Family Office-Experten der UBS

„Gleiches Ziel wie die Kunden“

Die Family Office-Experten der UBS steuern für vermögende Familien die Vermögensplanung und nehmen dafür den Blickwinkel ihrer Kunden ein.

Wenn Christian Neubert seinen beruflichen Alltag beschreibt, merkt man dem Finanzspezialisten die Begeisterung für seine Arbeit an. Neubert leitet die Sparte Family Advisory Services der UBS Deutschland AG und damit ein spannendes Gebiet: Seine Kunden sind wohlhabende Familien, die einen komplexen Beratungsbedarf haben. Darauf ist Neubert gut vorbereitet: Seit 25 Jahren berät er bereits in Anlagethemen, ausgebildet als Certified Financial Planner (CFP). Dieses Zertifikat genießt einen ausgezeichneten Ruf. Die Expertise für die Betreuung wohlhabender Familien zu nutzen, sei eine „logische Weiterentwicklung“ gewesen, sagt Neubert im Interview mit dieser Zeitung.

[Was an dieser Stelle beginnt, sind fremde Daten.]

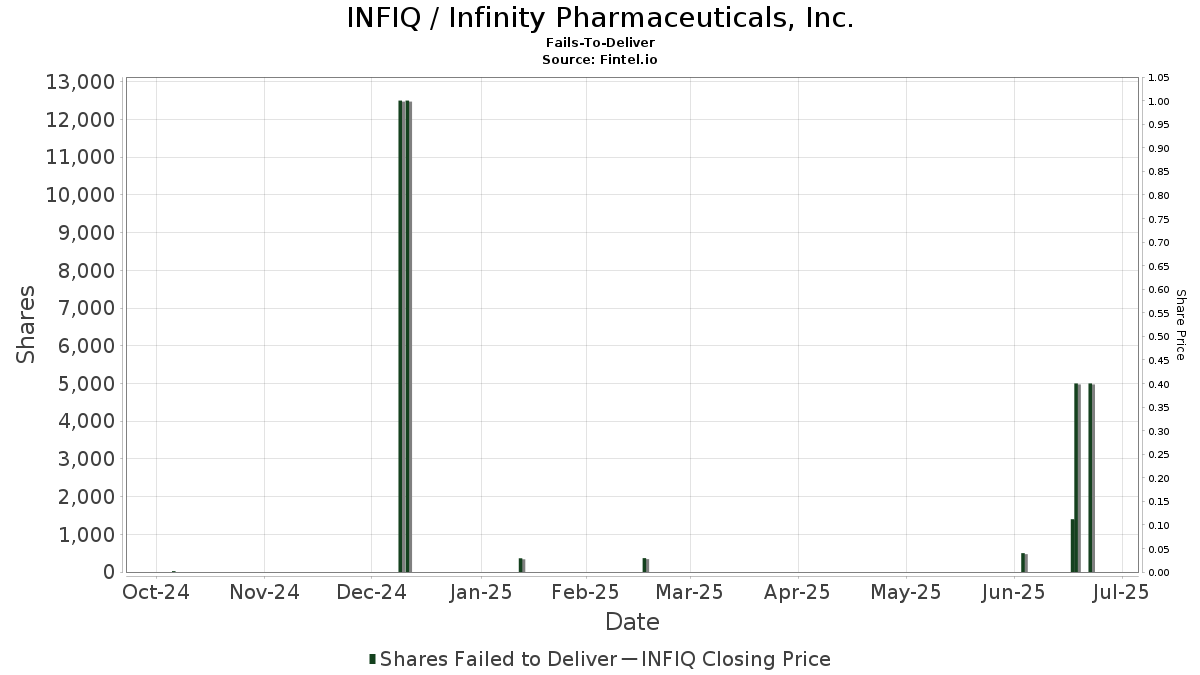Click the Shares Failed to Deliver legend swatch
This screenshot has height=675, width=1200.
click(x=373, y=659)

Wohlhabende Familien suchen eine ganzheitliche Beratung

Vor 16 Jahren startete der Anlagespezialist mit einem Expertenteam den Aufbau der Family Office-Sparte für die UBS in Deutschland. „Anlass war die Nachfrage von Kunden.“ Meist sind es auch heuer mittelständische Unternehmer, die ihre Firma verkaufen und ihr Vermögen in guten Händen wissen wollen. Wohlhabende Familien denken langfristig und suchen eine ganzheitliche Beratung, nicht nur punktuell, sondern dauerhaft. Die Strukturen dafür etablierte Neubert in der Bank.

„Die CFP-Ausbildung gab mir gute Voraussetzungen“, sagt der Experte heute. Er verfügt über einen breiten Überblick über alle Vermögensgegenstände und viele Anlageklassen. Genau diesen breiten Ansatz fand er auch bei der UBS, weshalb ihm die Aufbauarbeit besonders viel Freude bereitete. Das trägt auch und gerade heute: „Die Bank ist gut aufgestellt; das Zusammenspiel der Experten macht den Erfolg aus.“

Die UBS ist auf mehreren Ebenen im Family Office-Geschäft tätig. Zum einen selbst als Family Offíce für Kunden in Deutschland, darüber hinaus bietet die Bank von ihrer Zentrale in der Schweiz aus global Dienstleistungen für andere Family Offices an. Mit ihrer Investmentbank verfügt die UBS außerdem über die notwendige Infrastruktur, die Experten können Strukturierungen vornehmen oder Dienstleistungen im Handel anbieten. Interessante Erkenntnisse aus dem umfangreichen Spektrum veröffentlicht die Bank regelmäßig in ihren viel beachteten Global Family Office Surveys oder den World Ultra Wealth Reports über sehr hohe Vermögen.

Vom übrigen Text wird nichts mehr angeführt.